Co-infection VHB/VHD et VHB/VIH : ça change quoi ?

Quand on vit avec l’hépatite B, être co-infecté-e par le VIH ou par le VHD, ou par les deux, peut changer singulièrement la donne.

La co-infection VIH-VHB. En France, 7 % des personnes vivant avec le VIH sont co-infectées par le VHB. Quand on est déjà infecté-e par le VIH et qu’on acquiert le VHB, on évolue vers l’hépatite chronique dans 25 % des cas (contre 10 % en l’absence de VIH). La co-infection modifie beaucoup l’évolution de la maladie et la prise en charge. Il faut être encore plus vigilant-e : l’infection par le VIH accélère l’évolution de l’hépatite B vers la fibrose, la cirrhose puis le cancer du foie.

En cas de cirrhose, à partir d’une charge virale B supérieure à 2 000 UI/ ml, ou quand on a des transaminases élevées malgré une charge virale basse, il faut être traité-e. Les médicaments anti-VHB ont une action contre le VIH, c’est pourquoi si on traite le VHB, on traite le VIH aussi (sinon, risque de résistances du VIH).

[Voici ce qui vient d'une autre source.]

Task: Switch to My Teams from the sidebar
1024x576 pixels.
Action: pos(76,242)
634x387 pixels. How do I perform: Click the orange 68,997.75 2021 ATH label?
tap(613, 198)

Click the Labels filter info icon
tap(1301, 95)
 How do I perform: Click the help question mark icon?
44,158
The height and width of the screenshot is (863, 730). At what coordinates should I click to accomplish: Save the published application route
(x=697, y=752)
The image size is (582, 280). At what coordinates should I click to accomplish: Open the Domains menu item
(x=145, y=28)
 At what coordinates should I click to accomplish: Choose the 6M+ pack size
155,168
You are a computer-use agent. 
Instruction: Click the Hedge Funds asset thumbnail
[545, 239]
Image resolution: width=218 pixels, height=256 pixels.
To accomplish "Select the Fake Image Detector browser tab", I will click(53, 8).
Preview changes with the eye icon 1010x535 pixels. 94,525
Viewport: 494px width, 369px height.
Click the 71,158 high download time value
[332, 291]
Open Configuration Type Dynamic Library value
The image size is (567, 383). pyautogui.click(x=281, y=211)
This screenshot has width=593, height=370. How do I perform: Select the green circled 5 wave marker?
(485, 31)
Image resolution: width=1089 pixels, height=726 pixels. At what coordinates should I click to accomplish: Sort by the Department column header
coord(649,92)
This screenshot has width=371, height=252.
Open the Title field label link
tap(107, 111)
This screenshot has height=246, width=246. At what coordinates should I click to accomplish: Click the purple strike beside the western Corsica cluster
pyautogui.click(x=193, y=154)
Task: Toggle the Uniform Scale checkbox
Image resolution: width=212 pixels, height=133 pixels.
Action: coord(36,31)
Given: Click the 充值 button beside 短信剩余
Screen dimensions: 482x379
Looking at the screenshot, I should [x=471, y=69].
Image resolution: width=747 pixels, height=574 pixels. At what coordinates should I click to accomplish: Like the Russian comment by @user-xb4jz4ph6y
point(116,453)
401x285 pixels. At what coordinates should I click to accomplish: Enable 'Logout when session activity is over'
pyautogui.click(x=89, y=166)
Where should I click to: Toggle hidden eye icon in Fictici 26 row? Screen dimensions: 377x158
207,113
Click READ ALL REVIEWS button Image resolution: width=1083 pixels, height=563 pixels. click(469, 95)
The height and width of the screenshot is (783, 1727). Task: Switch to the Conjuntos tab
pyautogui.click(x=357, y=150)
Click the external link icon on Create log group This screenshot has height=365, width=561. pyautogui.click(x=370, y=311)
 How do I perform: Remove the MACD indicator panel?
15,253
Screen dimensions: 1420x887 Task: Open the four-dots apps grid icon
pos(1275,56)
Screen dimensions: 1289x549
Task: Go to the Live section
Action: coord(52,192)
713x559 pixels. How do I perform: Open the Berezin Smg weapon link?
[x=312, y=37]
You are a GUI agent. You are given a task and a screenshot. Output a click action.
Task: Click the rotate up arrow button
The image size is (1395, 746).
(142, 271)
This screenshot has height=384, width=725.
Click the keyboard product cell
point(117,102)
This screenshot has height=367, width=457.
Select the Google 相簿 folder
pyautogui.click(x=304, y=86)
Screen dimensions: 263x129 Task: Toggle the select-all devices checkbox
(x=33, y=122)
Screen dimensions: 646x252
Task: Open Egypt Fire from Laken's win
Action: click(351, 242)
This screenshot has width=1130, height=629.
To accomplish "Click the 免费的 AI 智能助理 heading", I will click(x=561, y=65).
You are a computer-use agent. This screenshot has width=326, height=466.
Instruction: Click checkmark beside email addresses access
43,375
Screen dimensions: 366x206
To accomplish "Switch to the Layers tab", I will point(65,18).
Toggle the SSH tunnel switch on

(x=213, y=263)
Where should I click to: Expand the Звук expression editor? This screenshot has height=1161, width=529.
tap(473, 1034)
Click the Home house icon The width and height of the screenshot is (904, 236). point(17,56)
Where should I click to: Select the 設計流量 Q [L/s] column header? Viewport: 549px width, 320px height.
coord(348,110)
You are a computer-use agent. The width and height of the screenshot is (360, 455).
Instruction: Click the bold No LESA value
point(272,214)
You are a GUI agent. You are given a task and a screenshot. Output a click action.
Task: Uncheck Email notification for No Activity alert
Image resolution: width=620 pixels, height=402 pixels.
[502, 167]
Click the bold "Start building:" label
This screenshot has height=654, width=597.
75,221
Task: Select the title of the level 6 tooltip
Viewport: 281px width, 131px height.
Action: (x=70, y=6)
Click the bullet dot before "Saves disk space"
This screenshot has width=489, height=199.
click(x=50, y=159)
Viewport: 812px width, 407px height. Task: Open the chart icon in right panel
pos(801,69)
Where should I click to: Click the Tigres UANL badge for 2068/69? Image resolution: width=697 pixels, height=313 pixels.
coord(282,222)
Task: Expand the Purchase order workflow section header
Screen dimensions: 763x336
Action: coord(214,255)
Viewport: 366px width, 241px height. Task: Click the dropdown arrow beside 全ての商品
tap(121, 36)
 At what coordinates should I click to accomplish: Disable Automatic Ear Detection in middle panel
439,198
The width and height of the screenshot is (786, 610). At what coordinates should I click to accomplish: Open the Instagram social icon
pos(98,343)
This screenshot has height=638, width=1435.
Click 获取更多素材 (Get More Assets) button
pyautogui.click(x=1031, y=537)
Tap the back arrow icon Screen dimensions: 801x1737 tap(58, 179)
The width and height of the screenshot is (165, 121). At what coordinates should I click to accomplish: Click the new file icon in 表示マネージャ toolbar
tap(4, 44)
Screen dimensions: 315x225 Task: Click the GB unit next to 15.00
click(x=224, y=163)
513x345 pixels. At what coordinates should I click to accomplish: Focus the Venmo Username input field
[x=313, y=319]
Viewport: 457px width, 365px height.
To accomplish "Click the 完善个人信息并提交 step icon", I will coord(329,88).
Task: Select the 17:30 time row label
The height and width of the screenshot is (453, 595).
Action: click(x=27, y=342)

Si on doit traiter le VIH,
 on utilise des médicaments marchant en même temps 
sur le VIH et le VHB : 
souvent ténofovir, emtricitabine ou lamivudine, en combinaison avec d’autres ARV. Attention, Baraclude (entécavir) est partiellement actif contre le VIH et cela peut entraîner la sélection de virus résistants si on ne traite pas le VIH avec une multithérapie adaptée. Dans le cadre d’une co-infection, l’interféron alpha n’est en général pas utilisé.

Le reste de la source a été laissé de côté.